BUTIR TUGAS A:
Salin ulang baris-baris entri di bawah ini tanpa perubahan, mulai dari baris yang memuat "The image size is (2245, 1416)." sampai dengan baris yang memuat "fo-ytick: 2 is". Kedua baris batas itu ikut disalin.

KUTIPAN YANG DISEDIAKAN:

Bahasa Indonesia
Untuk Bahasa Indonesia dalam kuartal ini, kami membaca novel Salah Asuhan. Novel Salah Asuhan adalah kisah seorang pemuda dari Minangkabau yang sejak kecil hidup kebiasaan Belanda. Pendidikan dari kecil sudah di sekolah Belanda, hasilnya sosok Minangkabaunya lenyap dan lahirlah seorang Barat. Novel ini sangat terkait dengan betapa kita harus cinta budaya negara kita sendiri. Tugas yang saya pilih adalah esai reflektif, perbandingan antara satu tokoh dari novel dan saya.

DATA YANG DIBERIKAN:
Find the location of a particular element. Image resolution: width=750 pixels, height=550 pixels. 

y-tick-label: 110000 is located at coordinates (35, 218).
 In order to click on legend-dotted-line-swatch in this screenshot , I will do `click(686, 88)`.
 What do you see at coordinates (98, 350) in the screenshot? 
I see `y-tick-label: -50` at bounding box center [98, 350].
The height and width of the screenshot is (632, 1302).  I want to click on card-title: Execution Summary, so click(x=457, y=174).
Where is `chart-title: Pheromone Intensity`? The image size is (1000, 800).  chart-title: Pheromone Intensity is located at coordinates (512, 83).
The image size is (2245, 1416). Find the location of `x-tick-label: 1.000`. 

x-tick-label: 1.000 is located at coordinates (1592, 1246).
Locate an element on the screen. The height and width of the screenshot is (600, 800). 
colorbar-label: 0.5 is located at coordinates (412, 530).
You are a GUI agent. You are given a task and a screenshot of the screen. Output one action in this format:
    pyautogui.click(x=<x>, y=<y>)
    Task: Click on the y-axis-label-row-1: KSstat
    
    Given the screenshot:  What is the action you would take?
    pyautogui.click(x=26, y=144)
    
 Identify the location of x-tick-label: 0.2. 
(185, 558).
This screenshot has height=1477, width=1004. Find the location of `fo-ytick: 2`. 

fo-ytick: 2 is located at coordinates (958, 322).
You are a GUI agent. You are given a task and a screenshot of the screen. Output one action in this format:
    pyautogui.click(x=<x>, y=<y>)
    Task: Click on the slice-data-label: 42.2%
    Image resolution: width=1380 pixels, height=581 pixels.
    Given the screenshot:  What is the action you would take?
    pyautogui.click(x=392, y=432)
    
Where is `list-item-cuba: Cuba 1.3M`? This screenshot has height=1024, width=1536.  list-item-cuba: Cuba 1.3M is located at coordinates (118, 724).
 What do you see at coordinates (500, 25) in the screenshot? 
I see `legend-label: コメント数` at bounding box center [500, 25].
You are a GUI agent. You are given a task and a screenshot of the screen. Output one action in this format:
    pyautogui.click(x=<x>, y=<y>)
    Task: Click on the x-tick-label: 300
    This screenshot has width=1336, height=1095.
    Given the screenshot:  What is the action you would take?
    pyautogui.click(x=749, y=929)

BUTIR TUGAS B:
Menurut kutipan tentang novel Salah Asuhan, dari daerah mana pemuda dalam novel itu berasal?

HASIL LATIHAN A:
The image size is (2245, 1416). Find the location of `x-tick-label: 1.000`. 

x-tick-label: 1.000 is located at coordinates (1592, 1246).
Locate an element on the screen. The height and width of the screenshot is (600, 800). 
colorbar-label: 0.5 is located at coordinates (412, 530).
You are a GUI agent. You are given a task and a screenshot of the screen. Output one action in this format:
    pyautogui.click(x=<x>, y=<y>)
    Task: Click on the y-axis-label-row-1: KSstat
    
    Given the screenshot:  What is the action you would take?
    pyautogui.click(x=26, y=144)
    
 Identify the location of x-tick-label: 0.2. 
(185, 558).
This screenshot has height=1477, width=1004. Find the location of `fo-ytick: 2`. 

fo-ytick: 2 is located at coordinates (958, 322).

HASIL LATIHAN B:
Dari Minangkabau.